On 31 March 1944, Geibel was transferred to the General Government and named the SS and Police Leader (SSPF) in Warsaw, as the permanent replacement to SS-Brigadeführer Franz Kutschera who had been assassinated on 1 February. Geibel would be the last person to hold this position. On 1 August 1944, the Warsaw Uprising was launched by the Polish Home Army. As the commander of all the SS and police forces in the city, Geibel was one of the chief participants in the suppression of the uprising, and was involved in the massacre in the Mokotów prison that resulted in the murder of approximately 600 inmates. Following the defeat of the Polish forces, Geibel played a key role in the retaliatory destruction of Warsaw ordered by Reichsführer-SS Heinrich Himmler.

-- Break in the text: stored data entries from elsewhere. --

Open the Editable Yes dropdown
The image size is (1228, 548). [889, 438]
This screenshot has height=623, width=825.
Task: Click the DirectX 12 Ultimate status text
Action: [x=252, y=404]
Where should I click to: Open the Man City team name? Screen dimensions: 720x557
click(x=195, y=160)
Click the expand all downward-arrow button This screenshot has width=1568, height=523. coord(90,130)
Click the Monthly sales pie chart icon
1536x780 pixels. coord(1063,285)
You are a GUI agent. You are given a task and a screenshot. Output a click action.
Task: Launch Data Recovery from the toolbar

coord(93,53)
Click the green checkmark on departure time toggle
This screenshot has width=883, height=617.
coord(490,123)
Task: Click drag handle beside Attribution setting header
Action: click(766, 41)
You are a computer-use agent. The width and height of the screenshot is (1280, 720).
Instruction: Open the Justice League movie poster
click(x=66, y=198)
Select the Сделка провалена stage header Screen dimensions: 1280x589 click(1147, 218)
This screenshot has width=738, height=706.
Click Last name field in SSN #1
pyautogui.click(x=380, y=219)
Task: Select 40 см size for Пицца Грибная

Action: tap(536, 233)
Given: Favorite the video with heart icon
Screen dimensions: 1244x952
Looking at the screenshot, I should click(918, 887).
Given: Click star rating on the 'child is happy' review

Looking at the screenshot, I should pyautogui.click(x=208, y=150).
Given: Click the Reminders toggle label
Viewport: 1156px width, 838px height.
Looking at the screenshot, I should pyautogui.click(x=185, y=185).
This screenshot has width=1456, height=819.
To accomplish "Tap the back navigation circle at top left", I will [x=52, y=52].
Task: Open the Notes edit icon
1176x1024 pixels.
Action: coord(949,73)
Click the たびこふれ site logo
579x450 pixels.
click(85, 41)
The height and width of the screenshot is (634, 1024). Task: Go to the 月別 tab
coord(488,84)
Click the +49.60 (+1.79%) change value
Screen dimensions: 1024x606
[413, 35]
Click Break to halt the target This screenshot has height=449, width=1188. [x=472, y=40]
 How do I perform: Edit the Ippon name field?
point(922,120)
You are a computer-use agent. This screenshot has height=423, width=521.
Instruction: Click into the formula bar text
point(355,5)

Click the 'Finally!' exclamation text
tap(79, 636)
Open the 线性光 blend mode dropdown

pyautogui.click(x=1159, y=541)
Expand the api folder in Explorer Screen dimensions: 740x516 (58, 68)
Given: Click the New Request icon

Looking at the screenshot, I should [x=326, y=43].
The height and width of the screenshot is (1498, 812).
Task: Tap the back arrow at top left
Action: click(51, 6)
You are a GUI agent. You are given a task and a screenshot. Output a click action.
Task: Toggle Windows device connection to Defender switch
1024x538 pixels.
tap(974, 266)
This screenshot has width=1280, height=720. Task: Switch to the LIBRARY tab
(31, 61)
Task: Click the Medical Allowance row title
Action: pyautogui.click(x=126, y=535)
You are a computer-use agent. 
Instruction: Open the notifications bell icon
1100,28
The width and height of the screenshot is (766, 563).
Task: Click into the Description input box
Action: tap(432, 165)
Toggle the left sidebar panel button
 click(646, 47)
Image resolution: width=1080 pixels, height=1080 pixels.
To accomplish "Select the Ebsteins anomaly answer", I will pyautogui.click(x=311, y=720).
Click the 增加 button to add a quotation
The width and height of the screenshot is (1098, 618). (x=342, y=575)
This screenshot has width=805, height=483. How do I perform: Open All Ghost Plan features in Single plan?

On 12 October 1944, Himmler appointed Geibel to oversee the operation. He was granted full powers to expel the population and to obliterate the Polish capital, which was largely razed to the ground. Geibel was promoted to his final rank of SS-Brigadeführer and Generalmajor of police on 26 October 1944. He left his post as SSPF in Warsaw on 1 February 1945 and was appointed commander of the Ordnungspolizei forces in Prague in the Protectorate of Bohemia-Moravia where he remained until the end of the war in Europe on 8 May 1945.

SS and Police Ranks
| Date | Rank |
| 1 April 1935 | Major der gendarmerie |
| 1 December 1938 | SS-Sturmbannführer |
| 1 July 1939 | SS-Obersturmbannführer |
| 14 July 1942 | Oberst der gendarmerie |
| 1 October 1942 | SS-Standartenführer |
| 20 April 1943 | SS-Oberführer |
| 26 October 1944 | SS-Brigadeführer und Generalmajor der polizei |

== Postwar prosecutions ==
Geibel was arrested in Czechoslovakia, tried and sentenced to five years at hard labor. After serving this prison sentence, he was extradited to Poland. There he was tried by the Warsaw Provincial Court and sentenced to life imprisonment on 31 May 1954 for his activities as SSPF in suppressing the Warsaw uprising. Briefly released from custody in 1956 on grounds of good conduct, he was soon re-incarcerated following an outcry by Polish survivors of the uprising. Geibel took his own life in Warsaw's Mokotów Prison while still in custody there.

== Sources ==
- Finder, Gabriel N. (2018). "Justice Behind the Iron Curtain: Nazis on Trial in Communist Poland"
- Klee, Ernst (2007). "Das Personenlexikon zum Dritten Reich. Wer war was vor und nach 1945"
- Yerger, Mark C. (1997). "Allgemeine-SS: The Commands, Units and Leaders of the General SS"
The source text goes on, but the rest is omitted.